Lindquist TP, Lee WB. Amniotic membrane transplantation. In: Basic Techniques of Ophthalmic Surgery. 2nd ed. San Francisco: American Academy of Ophthalmology; 2015:109–114.
Treatment of perforation
Some corneal perforations are small and seal spontaneously before ophthalmic examination, with no intraocular damage, prolapse, or adherence. These cases may require only treatment with systemic and/or topical antibiotic therapy, along with close observation. If a corneal wound is leaking but the anterior chamber remains formed, the leakage may be sealed with pharmacologic suppression of aqueous production (topical ocular hypotensive agent or systemic carbonic anhydrase inhibitor), patching, or a bandage contact lens. Generally, if these measures fail to seal the wound within 2 days, cyanoacrylate glue is another option (Fig 13-7). Perforations measuring more than 1–2 mm are usually not amenable to tissue adhesive and require supplemental tissue (Fig 13-8).
Figure 13-7 Clinical photographs showing (A) a central corneal melt and (B) glue and a contact lens applied to the melt.
(Courtesy of Robert W. Weisenthal, MD.)
Figure 13-8 Clinical photograph showing a corneal patch graft for a small central perforation unresponsive to gluing.
(Courtesy of Woodford S. Van Meter, MD.)
Cyanoacrylate glues are not FDA approved for ophthalmic use but have been used effectively and extensively over the past 3 decades to seal impending or small (<2 mm) perforations. Cyanoacrylate glue applied to thinned or ulcerated corneal tissue may prevent further thinning and can prevent leakage through the period of vascularization and repair. The adhesive plug is also thought to retard the entry of inflammatory cells and epithelium into the area, thus decreasing the rate of corneal melting. After the lesion is sealed, new stromal tissue may be laid down, and accompanying corneal vascularization may help ensure the integrity of the area by providing nutrients and antiproteases.
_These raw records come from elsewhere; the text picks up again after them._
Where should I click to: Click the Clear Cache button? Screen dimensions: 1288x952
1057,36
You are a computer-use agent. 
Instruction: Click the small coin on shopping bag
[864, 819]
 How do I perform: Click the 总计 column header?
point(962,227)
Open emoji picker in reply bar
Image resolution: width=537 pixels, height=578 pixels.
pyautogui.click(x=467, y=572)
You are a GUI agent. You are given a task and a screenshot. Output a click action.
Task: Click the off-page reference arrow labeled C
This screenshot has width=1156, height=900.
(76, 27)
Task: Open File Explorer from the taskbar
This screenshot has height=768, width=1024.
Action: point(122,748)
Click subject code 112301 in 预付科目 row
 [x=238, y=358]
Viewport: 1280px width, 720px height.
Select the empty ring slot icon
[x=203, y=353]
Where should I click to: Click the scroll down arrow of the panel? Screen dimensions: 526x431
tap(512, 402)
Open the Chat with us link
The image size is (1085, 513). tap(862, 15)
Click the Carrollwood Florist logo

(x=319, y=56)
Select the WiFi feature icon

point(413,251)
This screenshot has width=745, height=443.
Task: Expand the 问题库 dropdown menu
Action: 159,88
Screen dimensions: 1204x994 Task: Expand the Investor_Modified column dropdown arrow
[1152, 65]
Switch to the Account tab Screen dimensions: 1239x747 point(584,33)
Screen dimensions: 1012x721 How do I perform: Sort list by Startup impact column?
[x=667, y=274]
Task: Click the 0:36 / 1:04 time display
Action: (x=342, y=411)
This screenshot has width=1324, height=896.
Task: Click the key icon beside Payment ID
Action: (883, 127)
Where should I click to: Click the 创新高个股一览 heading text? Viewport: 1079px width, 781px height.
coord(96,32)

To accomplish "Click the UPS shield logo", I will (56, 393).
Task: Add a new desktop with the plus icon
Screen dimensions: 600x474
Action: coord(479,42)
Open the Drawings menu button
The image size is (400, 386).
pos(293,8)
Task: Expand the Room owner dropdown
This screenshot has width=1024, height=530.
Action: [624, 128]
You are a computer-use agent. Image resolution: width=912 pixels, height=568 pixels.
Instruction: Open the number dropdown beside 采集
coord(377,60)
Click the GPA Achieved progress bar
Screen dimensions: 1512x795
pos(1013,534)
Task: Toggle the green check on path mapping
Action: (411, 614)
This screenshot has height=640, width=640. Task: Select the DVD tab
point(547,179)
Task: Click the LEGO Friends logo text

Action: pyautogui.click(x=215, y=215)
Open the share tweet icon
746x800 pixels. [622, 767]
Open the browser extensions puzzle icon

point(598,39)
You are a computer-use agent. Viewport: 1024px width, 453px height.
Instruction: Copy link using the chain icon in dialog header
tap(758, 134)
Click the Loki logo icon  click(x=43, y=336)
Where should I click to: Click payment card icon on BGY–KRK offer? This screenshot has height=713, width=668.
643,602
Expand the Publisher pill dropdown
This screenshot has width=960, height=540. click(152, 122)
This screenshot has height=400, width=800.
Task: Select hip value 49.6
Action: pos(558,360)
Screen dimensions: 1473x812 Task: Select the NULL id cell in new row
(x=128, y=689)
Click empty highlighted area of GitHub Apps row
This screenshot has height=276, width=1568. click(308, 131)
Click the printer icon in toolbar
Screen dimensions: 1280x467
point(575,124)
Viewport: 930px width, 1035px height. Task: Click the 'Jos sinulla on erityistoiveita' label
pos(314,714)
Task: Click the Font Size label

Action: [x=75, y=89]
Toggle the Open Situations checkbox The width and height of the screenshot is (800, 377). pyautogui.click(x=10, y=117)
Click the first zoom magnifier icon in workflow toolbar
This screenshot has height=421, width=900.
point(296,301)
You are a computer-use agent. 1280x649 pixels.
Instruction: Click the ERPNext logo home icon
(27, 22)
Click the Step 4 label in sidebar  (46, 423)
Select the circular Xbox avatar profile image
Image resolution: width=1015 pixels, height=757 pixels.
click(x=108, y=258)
Cyanoacrylate glue can usually be applied on an outpatient basis using topical anesthetics. However, if adherent or prolapsed uvea in the leakage site or a flat chamber is encountered, the procedure may be best performed in the operating room using balanced salt solution and/or viscoelastic to re-form the anterior chamber. An eyelid speculum is necessary to keep the eyelids open and immobilized. Before the adhesive is applied, necrotic tissue and corneal epithelium should be removed from the involved area out to a 2-mm zone. The area should then be dried with a cellulose sponge.
The easiest way to apply glue is under biomicroscopic magnification. A small drop of the fluid adhesive is applied to the corneal wound with the tip of a 30-gauge needle or anterior chamber cannula. The glue does not polymerize on plastic, so an alternative way to apply the adhesive is to spread a small amount on the inside of the sterile plastic wrapping of any medical product that has been cut to a size slightly larger than the perforation. The glue can then be applied to the surface of the cornea in as thin a layer as possible using the plastic handle of a cellulose sponge or the wooden stick of a cotton-tipped applicator. The glue polymerizes completely within 20–60 seconds and usually adheres well to the deepithelialized surface.
The adhesive plug has a rough surface and can be irritating, so a bandage contact lens is necessary to protect the upper tarsal conjunctiva and to prevent the plug from being dislodged by blinking.
Kim HK, Park HS. Fibrin glue–assisted augmented amniotic membrane transplantation for the treatment of large noninfectious corneal perforations. Cornea. 2009;28(2):170–176.
Shaw C, Islam MN, Chakroborty S, et al. Tissue adhesive in ophthalmology. J Indian Med Assoc. 2010;108(7):460–461.
Suh LH, Akpek EK. Corneal gluing. In: Basic Techniques of Ophthalmic Surgery. 2nd ed. San Francisco: American Academy of Ophthalmology; 2015:161–164.